"... These words are my diary, screaming out loud. And I know that you'll use them however you want to..."

Thursday, February 4, 2010

Not so wonderful Wednesday...

I'm going to be away from the blog world for a while, maybe forever..we'll see. You see, yesterday, we lost our little girl at 36 weeks +5 days. We sure did love her while we had her, and all we know is that her heart just stopped. We don't know why, and really, any reason they give us will not make us feel any better, or bring her back. This is still VERY fresh..it has been just over 12 hours.. and the next few days will be hell as she is "delivered" into a world that she was obviously not meant for. We knew she may have been sick, but I guess there was no way to know just how sick she really was.
I am not an overly "religious" person, but something is needed right now..maybe prayers?..maybe just thoughts?..I don't know where "God" lies in all this, or why she was "taken" from us. I say "taken" because she was ours...we knew her..we loved her..we named her..she was ours...and now we have to say good bye to her. I hope she didn't suffer...I hope she knows how much she was wanted and loved.

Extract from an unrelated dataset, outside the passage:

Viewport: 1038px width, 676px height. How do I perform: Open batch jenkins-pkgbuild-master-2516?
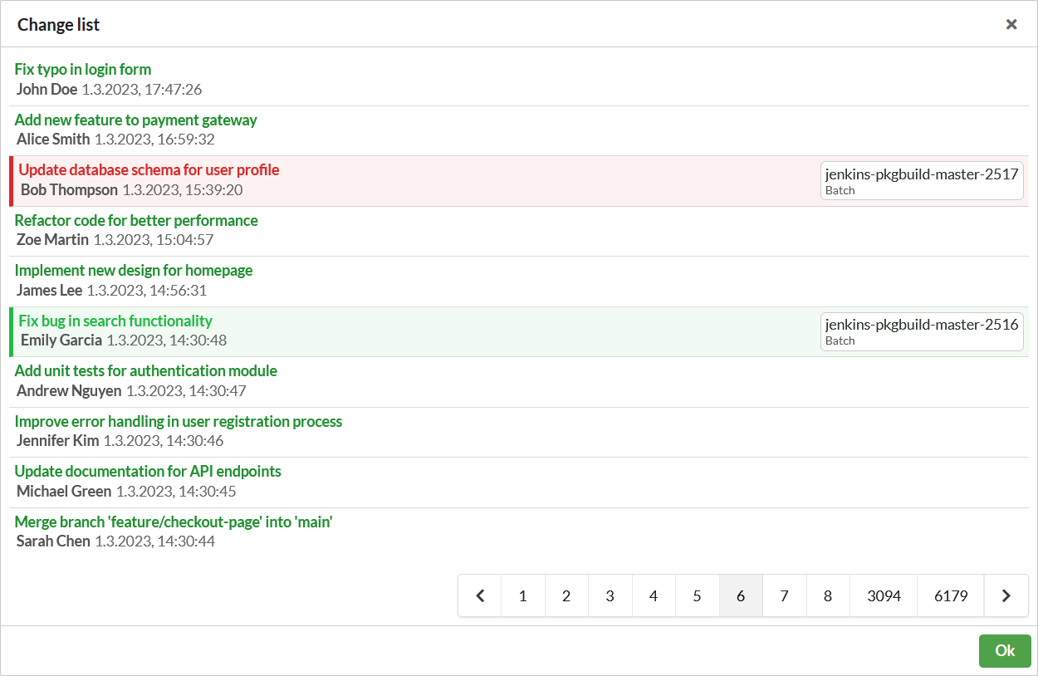point(922,331)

Again...there is a song for every life moment. I know that I will hear this one for a long time...

Sunny days seem to hurt the most
I wear the pain like a heavy coat
I feel you everywhere I go
I see your smile, I see your face
I hear you laughing in the rain
Still can't believe you're gone

It ain't fair you died too young
Like a story that had just begun
But death tore the pages all away
God knows how I miss you
All the hell that I've been through
Just knowing no one could take your place
Sometimes I wonder who you'd be today

Would you see the world?
Would you chase your dreams?
Settle down with a family?
I wonder, what would you name your babies?
Some days the sky's so blue
I feel like I can talk to you
And I know it might sound crazy

Sunny days seem to hurt the most
I wear the pain like a heavy coat
The only thing that gives me hope
Is I know I'll see you again someday

-Kenny Chesney "Who you'd be today"

4 comments:

  1. I love you so much, more than I can ever put into words.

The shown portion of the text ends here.